Le gouvernement actuel s'est engagé à donner suite à la politique sur l'itinérance présentée par la ministre péquiste Véronique Hivon avec un plan d'action précis. La création de 500 logements sociaux, annoncée par le PQ, a d'ailleurs été confirmée. «La solution, ce n'est pas juste le logement social. Il faut développer d'autres formules», souligne Mme Duguay.

Des conclusions controversées

Les résultats des chercheurs de Chez soi, dont La Presse faisait état jeudi, ont fait grincer des dents au sein de plusieurs groupes. «Il y a une grosse critique des interventions faites au Québec, et pourtant, nous, on juge qu'il y a des choses qui fonctionnent très bien. On n'est pas prêts à dire que nos façons de faire sont moins efficaces», estime Marjolaine Despars, du Réseau d'aide aux personnes seules et itinérantes de Montréal.

«Pour nous, une approche comme Chez soi, ce n'est pas une priorité. En donnant des subventions au loyer, on n'augmente pas le parc de logements abordables disponibles.
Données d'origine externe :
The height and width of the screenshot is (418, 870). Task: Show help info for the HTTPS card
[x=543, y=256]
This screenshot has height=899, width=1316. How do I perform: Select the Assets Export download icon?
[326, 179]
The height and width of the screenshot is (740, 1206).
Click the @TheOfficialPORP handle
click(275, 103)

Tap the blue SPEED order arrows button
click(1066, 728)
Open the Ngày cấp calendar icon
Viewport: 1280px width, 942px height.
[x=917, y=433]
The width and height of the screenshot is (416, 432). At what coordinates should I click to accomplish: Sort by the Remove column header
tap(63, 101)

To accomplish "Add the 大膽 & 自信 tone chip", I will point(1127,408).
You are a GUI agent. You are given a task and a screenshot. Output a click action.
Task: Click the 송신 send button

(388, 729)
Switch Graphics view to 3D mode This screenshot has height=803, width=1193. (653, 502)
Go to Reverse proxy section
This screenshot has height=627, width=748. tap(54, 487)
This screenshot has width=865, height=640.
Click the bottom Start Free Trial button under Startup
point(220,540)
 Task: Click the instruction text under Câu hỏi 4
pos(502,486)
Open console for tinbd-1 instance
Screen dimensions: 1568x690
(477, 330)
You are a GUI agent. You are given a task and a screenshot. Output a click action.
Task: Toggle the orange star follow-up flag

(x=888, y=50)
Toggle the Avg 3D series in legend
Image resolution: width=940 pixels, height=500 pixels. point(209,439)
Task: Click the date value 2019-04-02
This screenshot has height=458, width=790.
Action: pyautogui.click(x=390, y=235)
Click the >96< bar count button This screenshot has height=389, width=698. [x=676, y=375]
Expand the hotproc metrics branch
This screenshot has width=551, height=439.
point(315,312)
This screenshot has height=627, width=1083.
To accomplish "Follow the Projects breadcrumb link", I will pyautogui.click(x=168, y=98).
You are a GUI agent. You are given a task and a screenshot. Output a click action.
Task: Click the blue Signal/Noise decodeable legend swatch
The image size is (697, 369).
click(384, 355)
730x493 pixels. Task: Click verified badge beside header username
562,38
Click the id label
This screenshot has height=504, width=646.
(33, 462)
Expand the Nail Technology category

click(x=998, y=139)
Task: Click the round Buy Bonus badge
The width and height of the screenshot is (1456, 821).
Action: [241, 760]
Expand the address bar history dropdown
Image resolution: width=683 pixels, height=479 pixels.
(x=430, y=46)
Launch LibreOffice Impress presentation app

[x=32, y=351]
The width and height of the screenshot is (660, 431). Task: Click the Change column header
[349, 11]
La solution passe par la construction de nouveaux logements sociaux parce que c'est une façon d'éviter la rue dès le départ.»

«Ce sont des résultats impressionnants, reconnaît Jason Champagne, directeur des services courants et des programmes spécifiques au CSSS Jeanne-Mance, qui chapeaute une équipe dédiée à l'itinérance. Ce projet démontre que lorsqu'on met une intensité de services autour d'une personne, qu'on est prêt à défoncer des portes pour les aider, ça fonctionne. Quelle que soit l'approche adoptée.»

«Les gens de Chez soi donnent l'impression qu'ils ont trouvé le Saint Graal, mais le modèle actuel est utile pour une certaine catégorie de personnes», croit le directeur général de la Mission Old Brewery, Matthew Pearce.

«Ils ont tort dans leur évaluation des services québécois. Ils avaient raison il y a 10 ans. Mais depuis, il y a eu une transformation radicale dans le milieu, il y a beaucoup d'offre pour la réinsertion.»

L'obstacle à la réinsertion d'un ex-sans-abri survient souvent en fin de parcours, quand vient le moment de trouver un logement permanent à prix abordable. Pour régler cet enjeu de taille, M. Pearce estime que le Québec devrait offrir une subvention au logement, sur le modèle de ce qu'offrait le programme Chez soi.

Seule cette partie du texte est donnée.